Eduardo parecia estar a par da situação, só olhava para baixo, lá embaixo os
carros passavam a toda velocidade em uma corrida contra o tempo.
“Como farei para sobreviver?
Como irei trabalhar todos os dias? Como será quando chegar em casa a noitinha?
O que direi as pessoas? Como será minha vida sem o meu Amor?”
Faltavam
respostas a essas perguntas, faltava sentido para a vida. Eduardo olhou a luzes
acesas da cidade, a sua escuridão noturna, os carros correndo contra o relógio,
as buzinas, os motoristas, as luzes da cidade, e pela primeira vez se sentiu
livre, mas essa era a liberdade mais solitária que poderia existir no mundo. Ele
nem poderia contar a Anabela que a cidade, à noite, iluminada pelas luzes
reluzentes, é épica. Ele não poderia.

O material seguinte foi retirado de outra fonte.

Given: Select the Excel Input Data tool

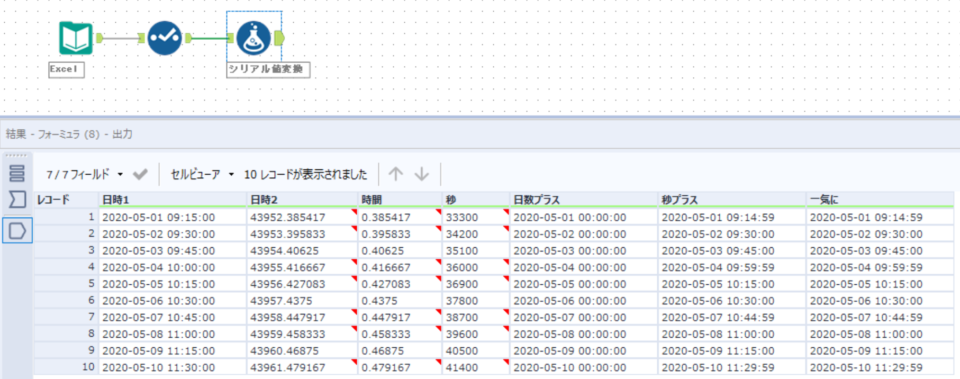Looking at the screenshot, I should point(76,38).
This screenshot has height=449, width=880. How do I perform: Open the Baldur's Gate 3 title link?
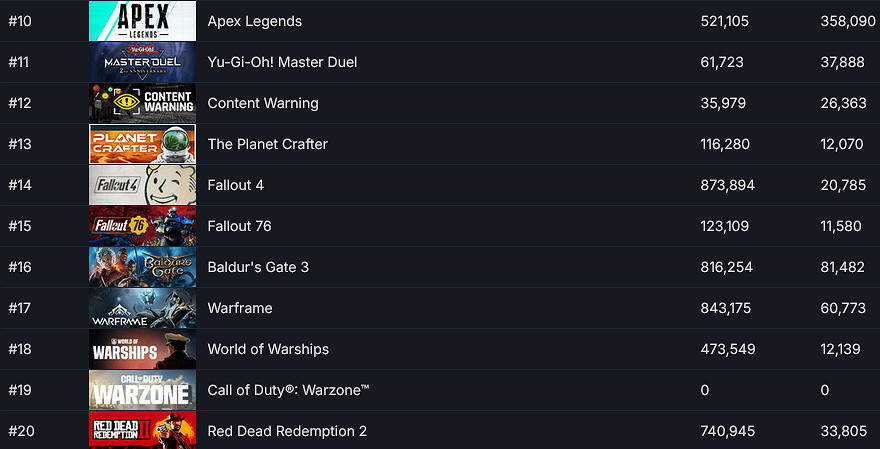[x=258, y=267]
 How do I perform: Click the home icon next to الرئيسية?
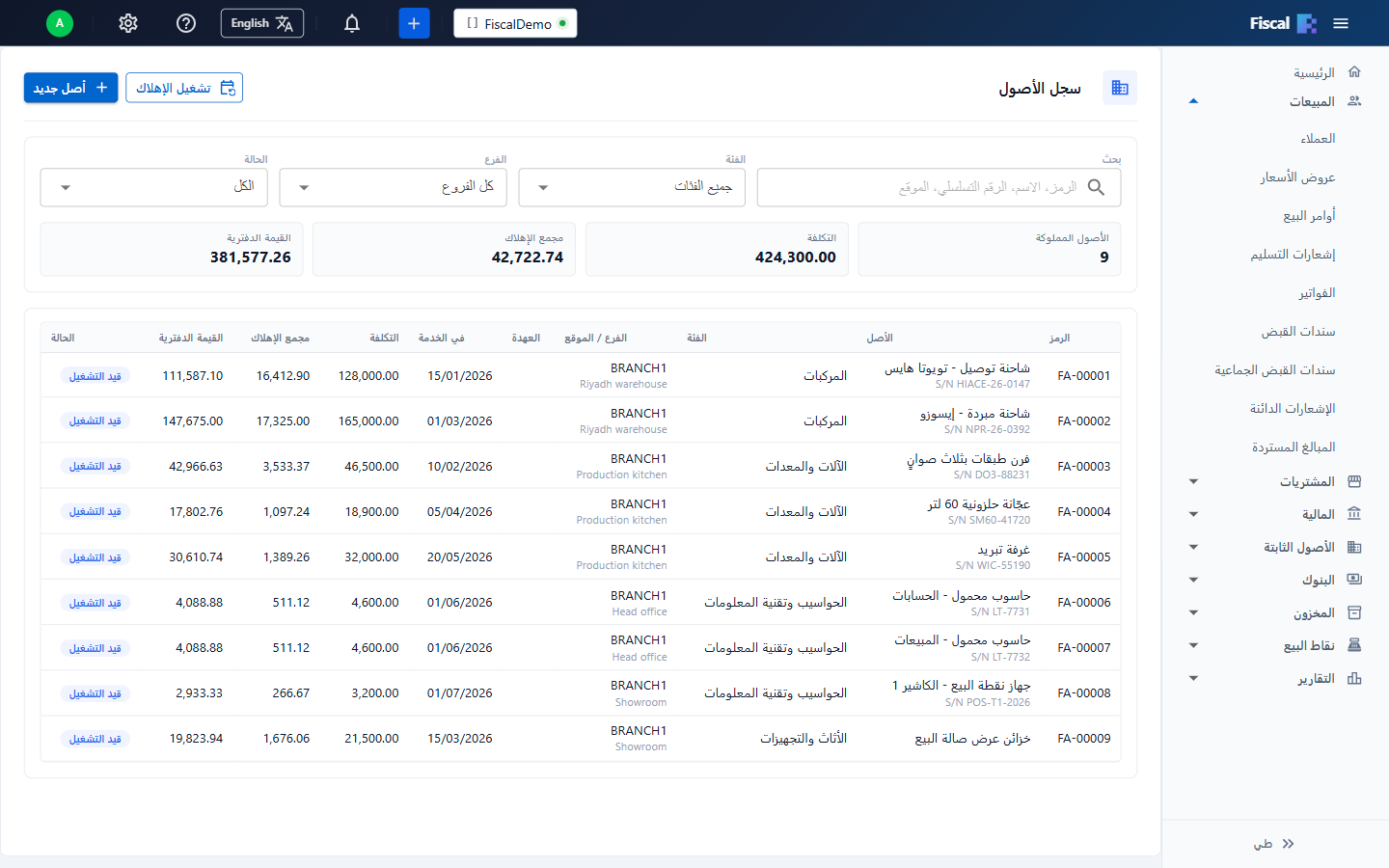tap(1354, 72)
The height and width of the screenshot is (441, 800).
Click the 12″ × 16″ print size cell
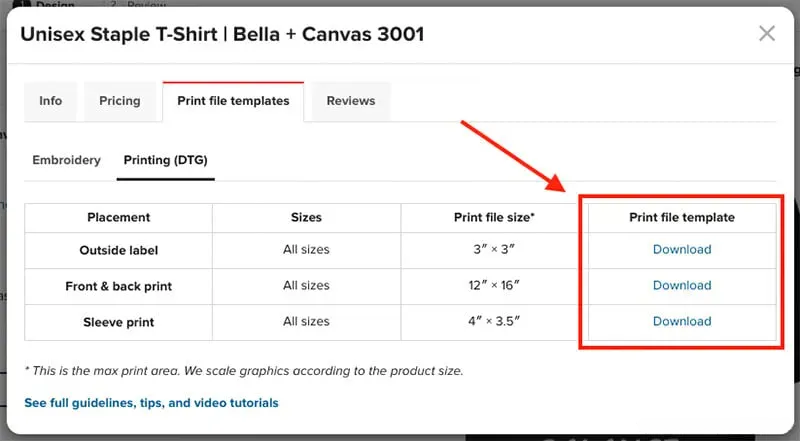tap(494, 286)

Então olhou uma última vez para a cidade
que o consumia, o libertava e o afligia, respirou fundo e pulou do viaduto.
Lá
embaixo, os carros parraram de correr contra o tempo, alguém tenta chamar
ajuda. Lá em cima, um congestionamento enorme, buzinas soando, e pessoas
atônitas pelo que viram. No chão da avenida, o que sobrou de um desconhecido da
multidão e que por algum motivo não achou sentido na vida.